Saved entries
*****

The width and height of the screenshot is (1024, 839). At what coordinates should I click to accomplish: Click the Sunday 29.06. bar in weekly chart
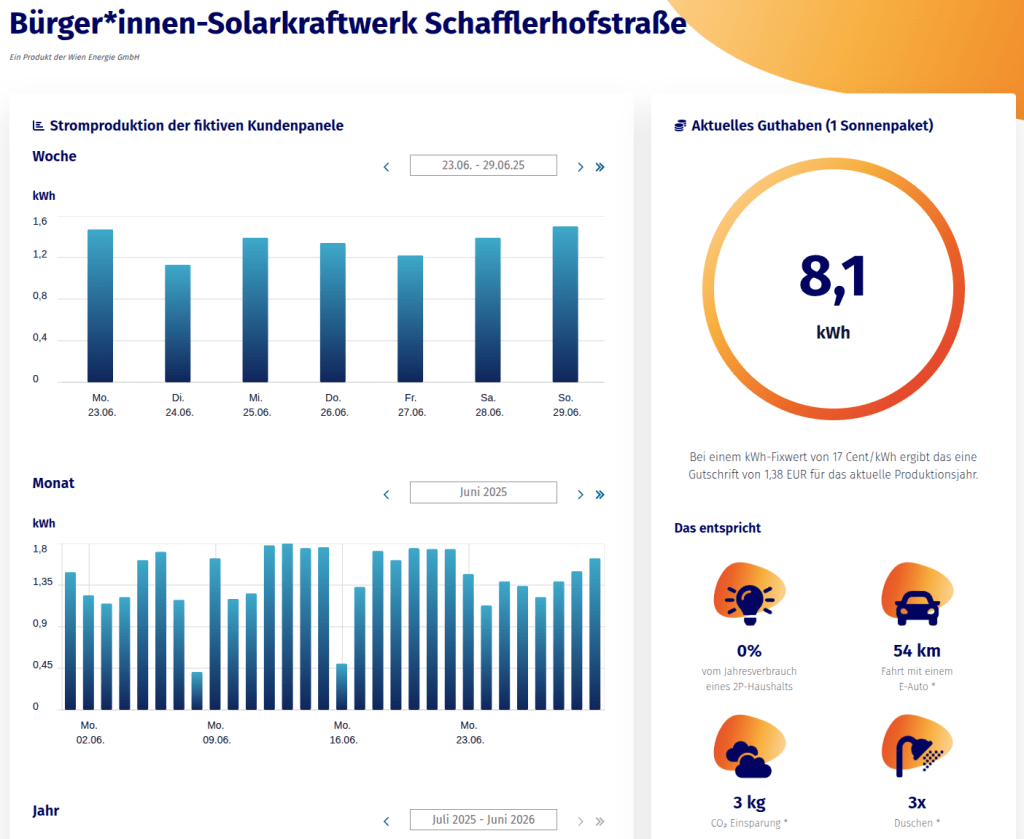565,305
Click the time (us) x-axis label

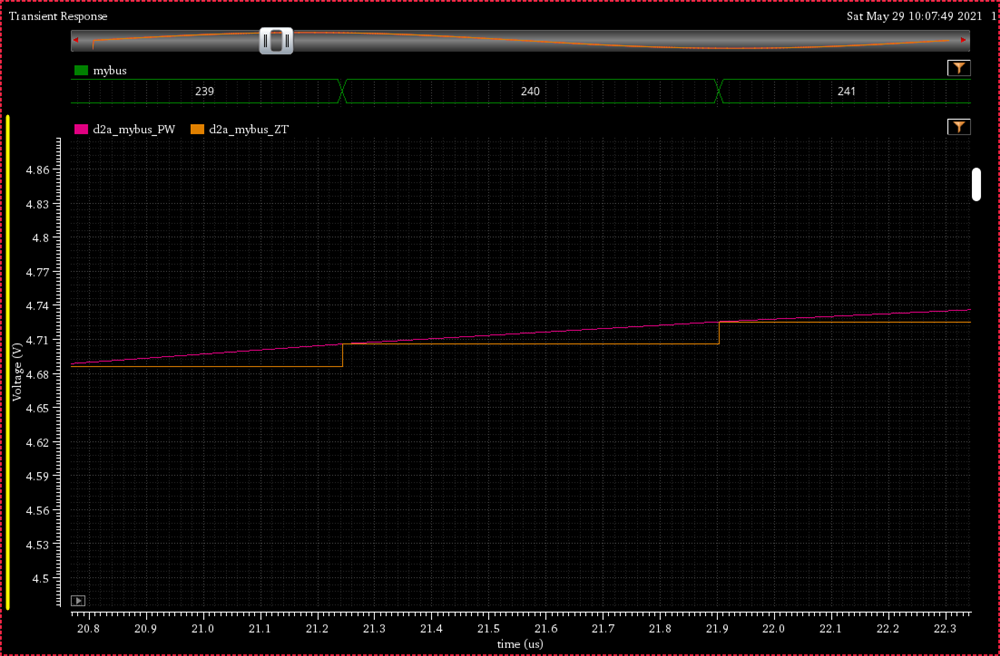click(x=520, y=645)
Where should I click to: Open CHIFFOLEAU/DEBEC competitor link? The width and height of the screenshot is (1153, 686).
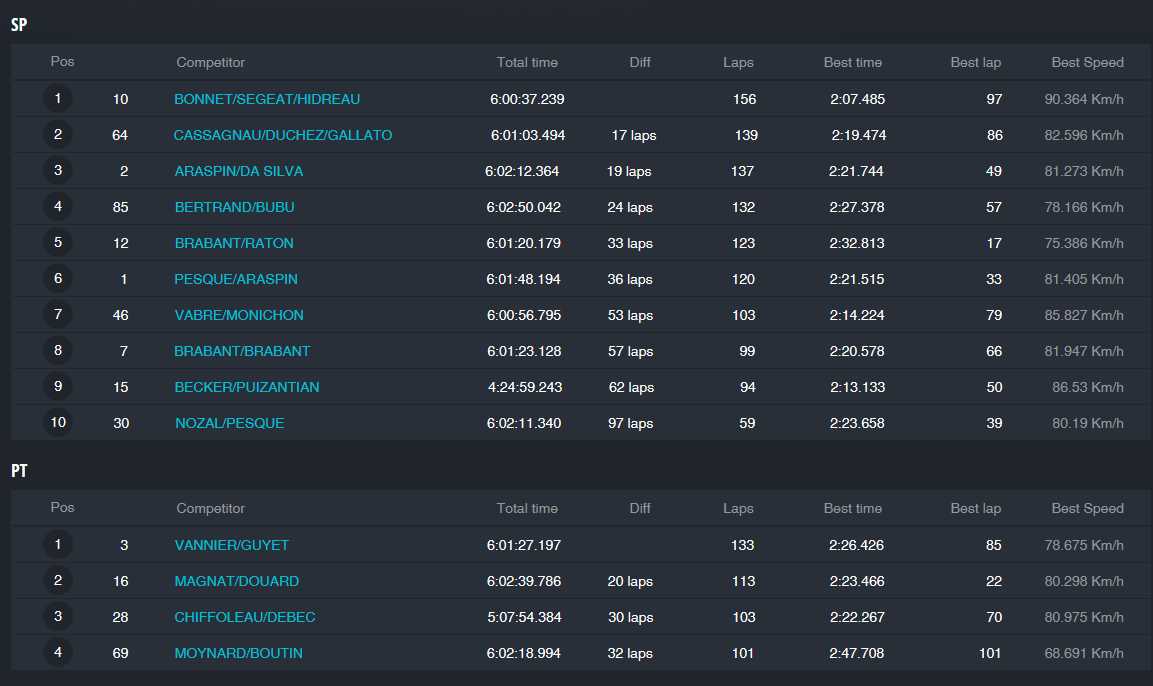pyautogui.click(x=245, y=617)
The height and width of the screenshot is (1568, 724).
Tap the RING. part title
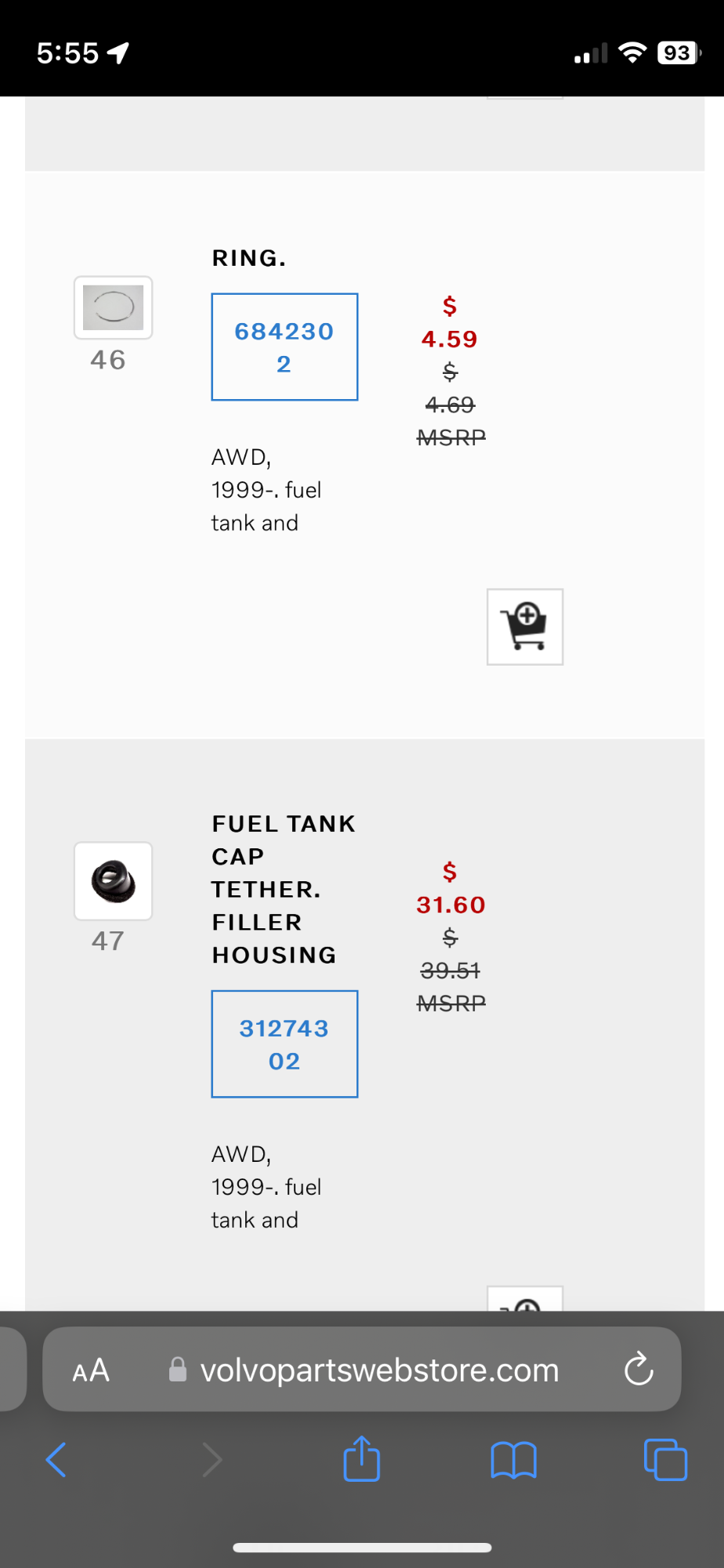(249, 258)
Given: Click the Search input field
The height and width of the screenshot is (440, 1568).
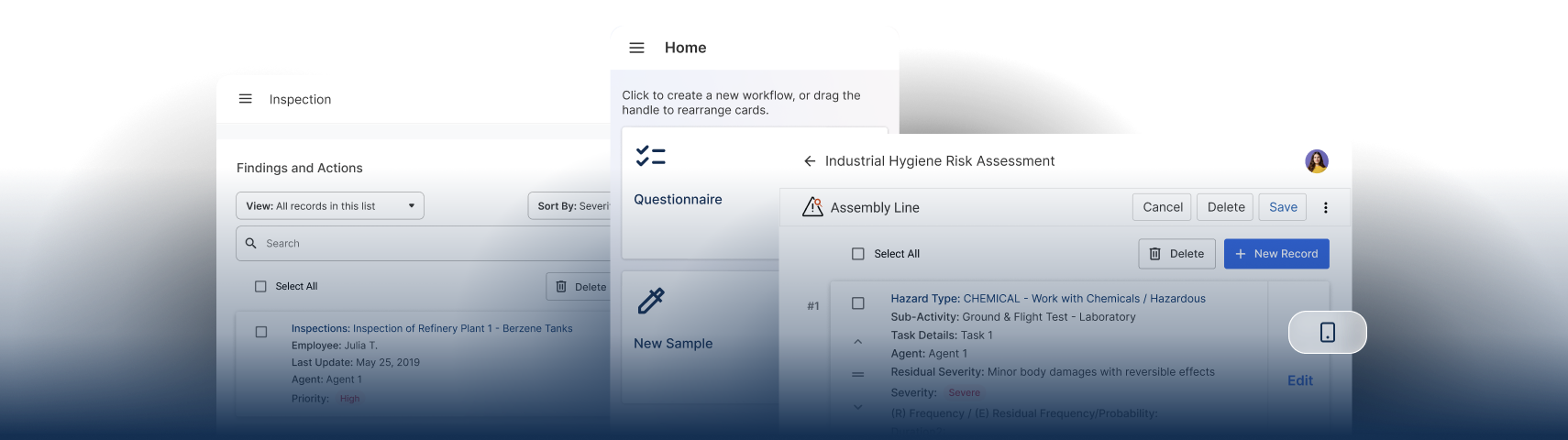Looking at the screenshot, I should [x=431, y=244].
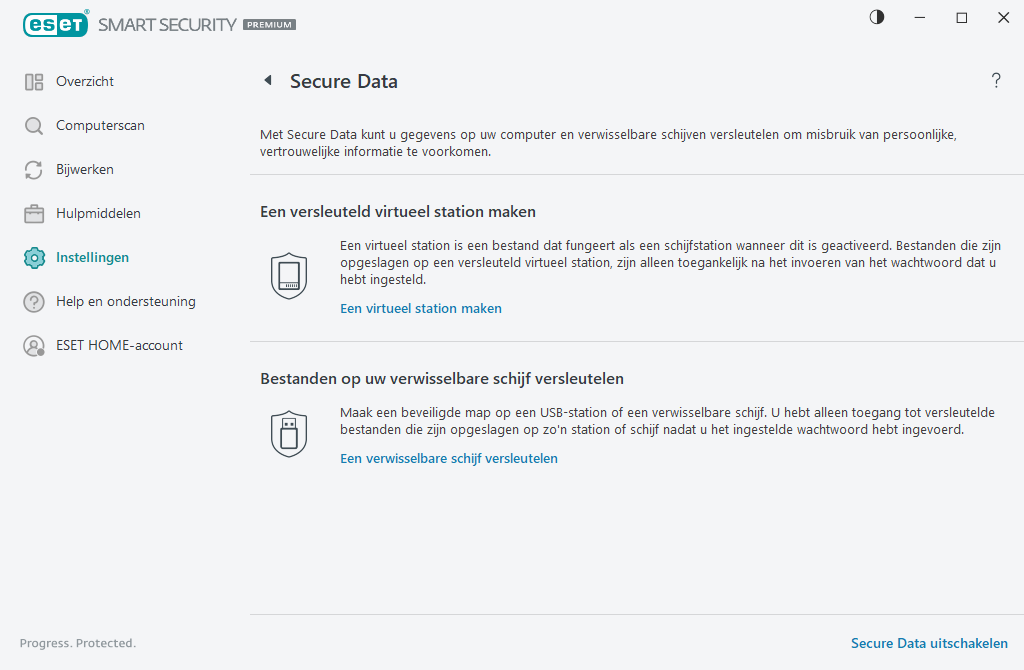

*****

The records above are to be copied exactly, with no pictures carried over.

The width and height of the screenshot is (1024, 839). At what coordinates should I click to accomplish: Click the Sunday 29.06. bar in weekly chart
565,305
Click the time (us) x-axis label

click(x=520, y=645)
Where should I click to: Open CHIFFOLEAU/DEBEC competitor link? The width and height of the screenshot is (1153, 686).
pyautogui.click(x=245, y=617)
The height and width of the screenshot is (1568, 724).
Tap the RING. part title
(249, 258)
Given: Click the Search input field
The height and width of the screenshot is (440, 1568).
Looking at the screenshot, I should [x=431, y=244].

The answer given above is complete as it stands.